Which Diet and Exercise Plans Work Best?
Health and Wellness
August 28, 2011
The study looked at a group of sedentary obese women over a 10-week period and found that they had better results when adhering to a supervised diet and exercise plan (SDE) than those that were simply encouraged to increase their physical activity while following a meal replacement-based diet (MRP). Lead investigator Dr. R. B. Kreider of Texas A&M University says that this is one of the few comparative effectiveness trials that have compared different exercise, diet, and behavioral approaches.
"We found that both diet approaches worked. However, participating in a more structured program worked better," says Kreider. "It's important to realize that different diet approaches may work better in some individuals compared to others, and part of the art involved in promoting weight loss is identifying which approach works best in a given individual."
While both groups lost weight and fat mass, the SDE group lost significantly more weight, and their BMI decreased to a greater degree. The SDE group reported that they engaged in a greater number of moderate and vigorous physical activity sessions than the MRP group too. And as a result, they experienced a significantly greater increase in peak aerobic capacity.
Additionally, the SDE group reported more energy, although there were no significant interactions between groups in appetite, hunger, fullness, diet satisfaction or diet quality. There were also no significant differences observed in baseline age, height, weight, or percent body fat. Protein intake was higher in the SDE group, and generally, physical function and vitality levels increased to a greater degree in the SDE group.
With an estimated 1.2 billion people overweight and at least 300 million people considered obese, obesity has become a worldwide epidemic associated with an increased risk of diseases and health conditions. One of the greatest challenges health professionals face is trying to find weight loss plans that consumers can adhere to and maintain over time.
Without being able to incorporate diet and exercise plans into one's lifestyle, the weight loss portion of the program is almost always short-lived. That's why interest in identifying programs that work and can be merged with lifestyle behaviors has been driving interventions of late.
The ready-to-eat meal (cereals, bars, etc.) is one recommended approach to promote weight loss and reduce daily energy intake, and studies have shown that this tactic works. In this study, ready-to-eat cereals and bars from the Special K Challenge program were used in the MRP group to promote weight loss – and it worked well. Using this approach, energy was reduced by approximately 300 to 450 kcal/day throughout the study. These participants were encouraged to exercise, and they did so in moderation.
But as compared to the MRP group, participants in the SDE group engaged in more than an hour per week more exercise (through the Curves diet program), the primary reason why their weight loss results were so much better overall. One important difference here is that this type of SDE program, says Kreider, provides social support that allows overweight women an opportunity to exercise and experience their weight loss journey together. There is more accountability, and there is positive peer motivation to work out and follow the SDE.

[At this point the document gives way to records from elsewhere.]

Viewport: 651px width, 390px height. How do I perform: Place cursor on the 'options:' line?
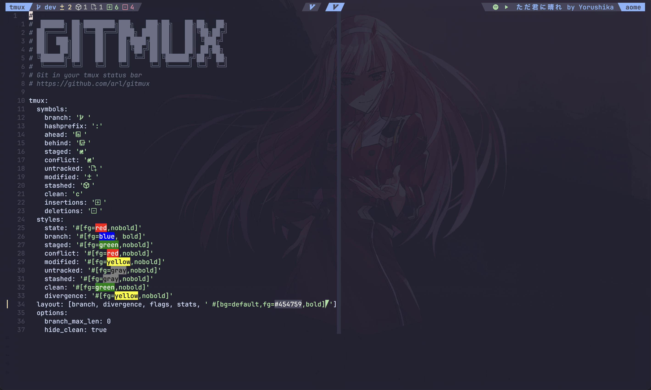tap(52, 313)
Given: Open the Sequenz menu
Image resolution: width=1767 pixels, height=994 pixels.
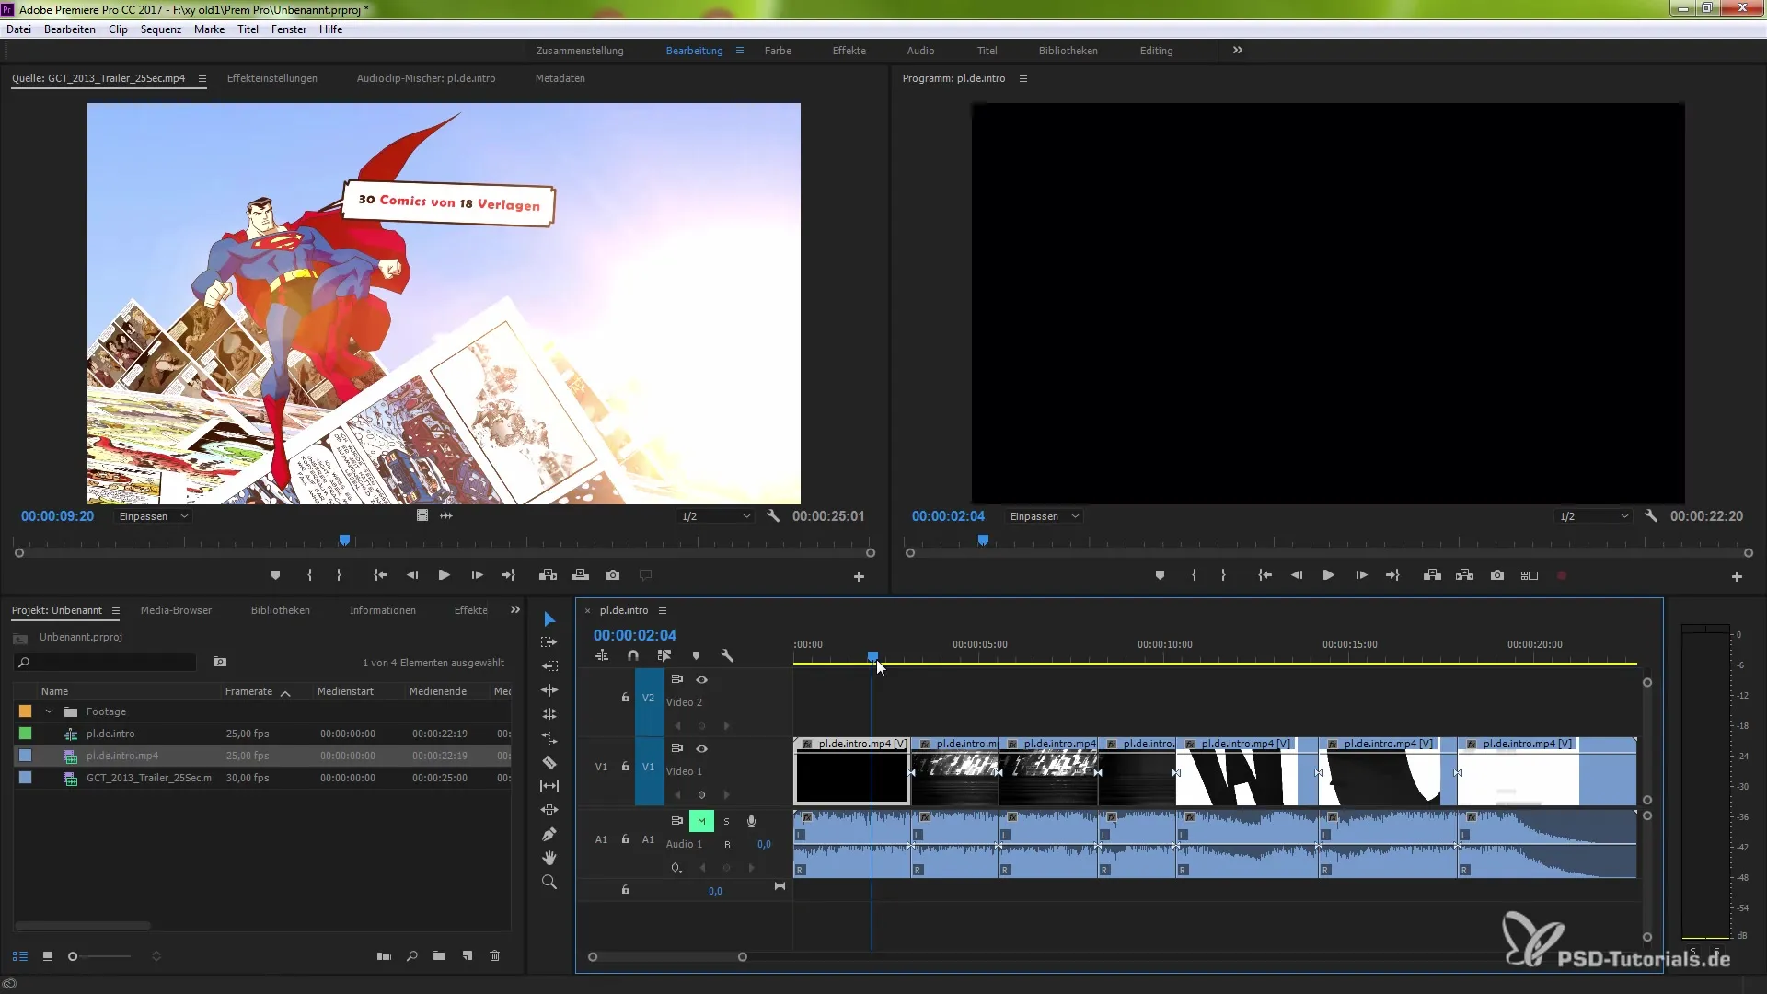Looking at the screenshot, I should click(161, 29).
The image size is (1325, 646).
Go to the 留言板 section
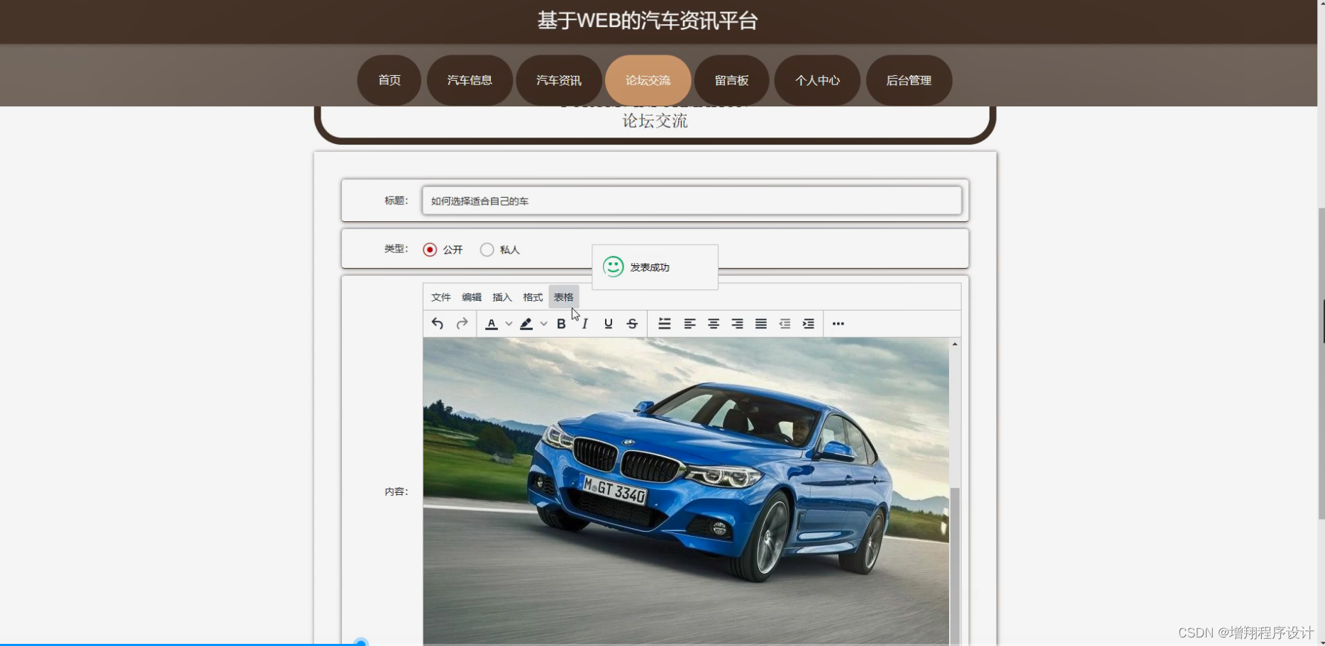(731, 80)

"Comparatively, without the social support network and expectations to exercise, there is less motivation and accountability. I also think the Curves program is particularly effective in this population because weight loss can be achieved without loss of muscle mass or resting energy expenditure (metabolism). Women see results quickly in fitness, strength, and weight loss, which is also a motivating factor," says Kreider.
These findings suggest that a supervised exercise program, combined with adherence to a meal plan, is a more effective approach to weight loss and maintaining weight loss than a diet that provides ready-to-eat meals and educates participants about increasing their physical activity.
"Everyone knows they need to exercise but it's sometimes better to work out with friends or have a personal trainer to improve accountability," says Kreider. "Meal replacement programs can help but if you really want to see meaningful results, commit to a structured exercise and weight loss program."